Un document de sept (7) pages qui s’articule sur le constat, l’analyse et la proposition de solution pour une sortie de crise politique dans le pays.
Pour le président du conseil national des organisations de la société civile guinéenne (CNOSCG), Dansa Kourouma ‘’cette initiative provient d’une concertation de plate- forme qui n’est pas liée à la marche de l’opposition qui fait actuellement la Une de l’actualité brulante. Que la marche de l’opposition ait lieu ou pas, cette initiative est venue dans l’idée de créer un cadre de dialogue durable pour permettre aux partis politiques de s’acquitter de leur devoir dans l’intérêt supérieur de la nation »,a-t-il déclaré.
Aux dires des conférenciers, ‘’l’heure n’est plus à se livrer à des déclarations seulement, mais plutôt de passer à l’action concrète : « C’est de passer aux actes et contraintes en faisant des propositions pour une sortie de crise, afin que la Guinée vive dans la paix et la quiète sociale. Cela, pour permettre la Guinée de donner un bon exemple en matière de démocratie », ont-ils soutenus.

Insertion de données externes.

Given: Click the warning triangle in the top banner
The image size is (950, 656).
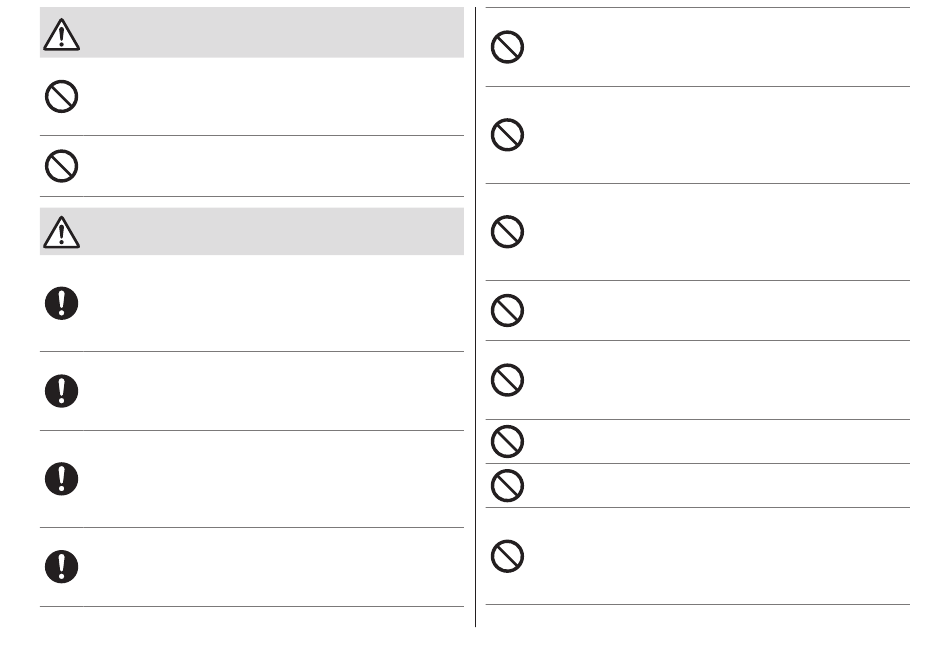Looking at the screenshot, I should pos(62,35).
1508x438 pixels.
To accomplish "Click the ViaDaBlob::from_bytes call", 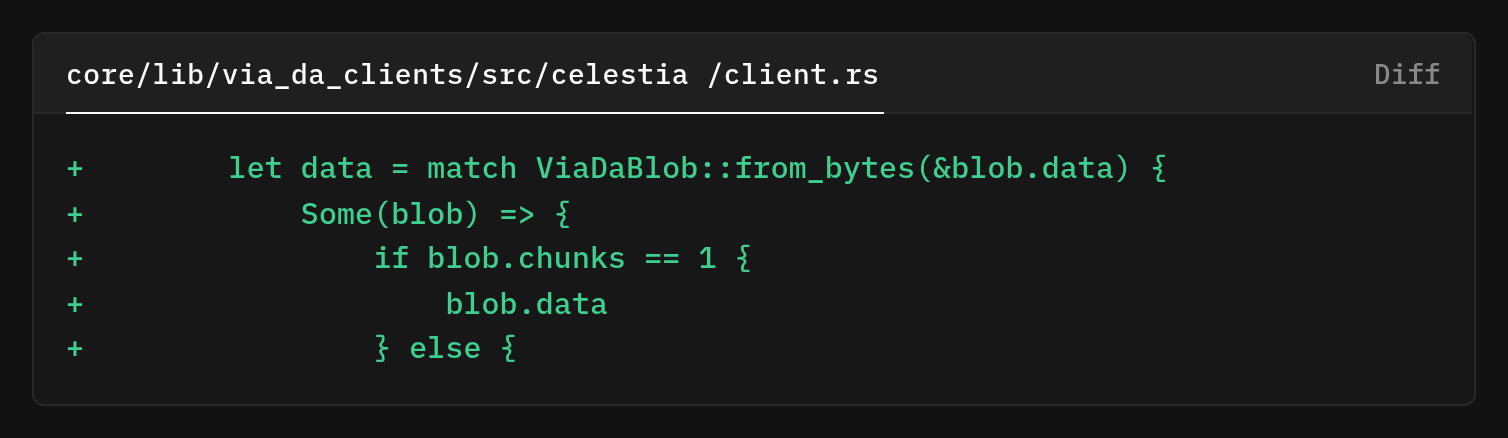I will coord(725,169).
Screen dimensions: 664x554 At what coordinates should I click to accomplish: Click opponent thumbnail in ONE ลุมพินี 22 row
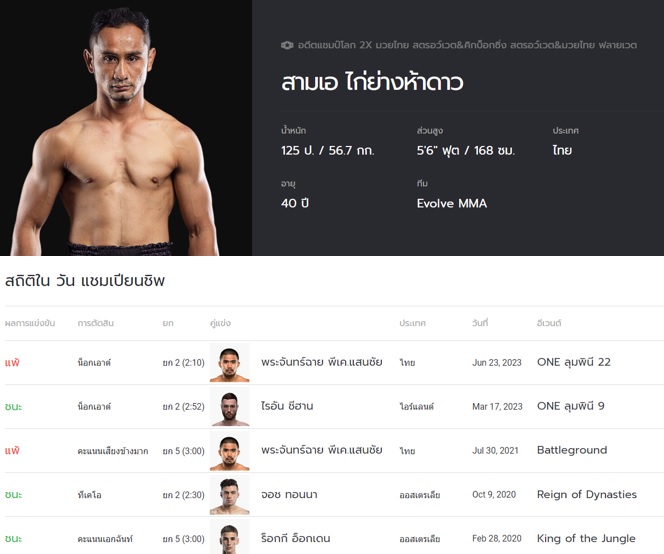(x=230, y=363)
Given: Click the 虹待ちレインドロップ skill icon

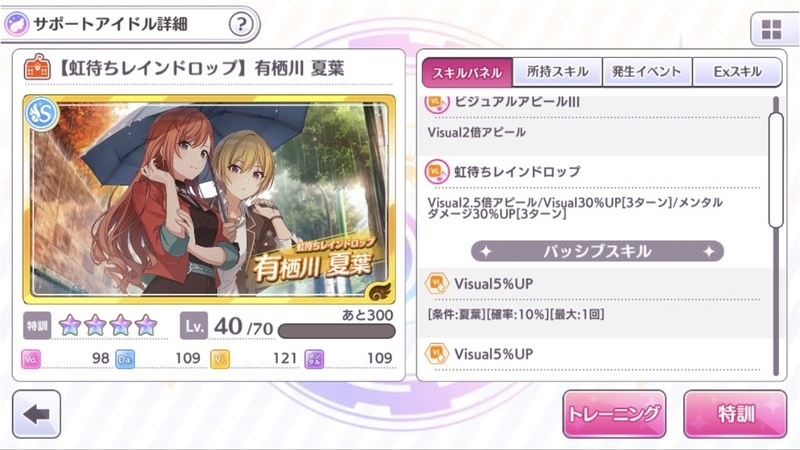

Dans ledit mémorandum, la société civile s’est largement abondée sur les récentes crises qui ont secoué le pays. Les conférenciers sont également revenus sur le rôle jouer de chacune des parties prenantes. Revenant sur la question de la rupture prématurée du dialogue politique, la société civile a qualifiée de mauvaise foi de la part des acteurs politiques sans occulter l’attitude pas très citoyenne de certains médias privés de la place dans la diffusion de l’information au couleur de haine, le conflit entre la CENI et le ministère de l’Administration du territoire et de la décentralisation et certains partenaires techniques ainsi que le manque d’engagement positif des acteurs politiques face au processus de dialogue.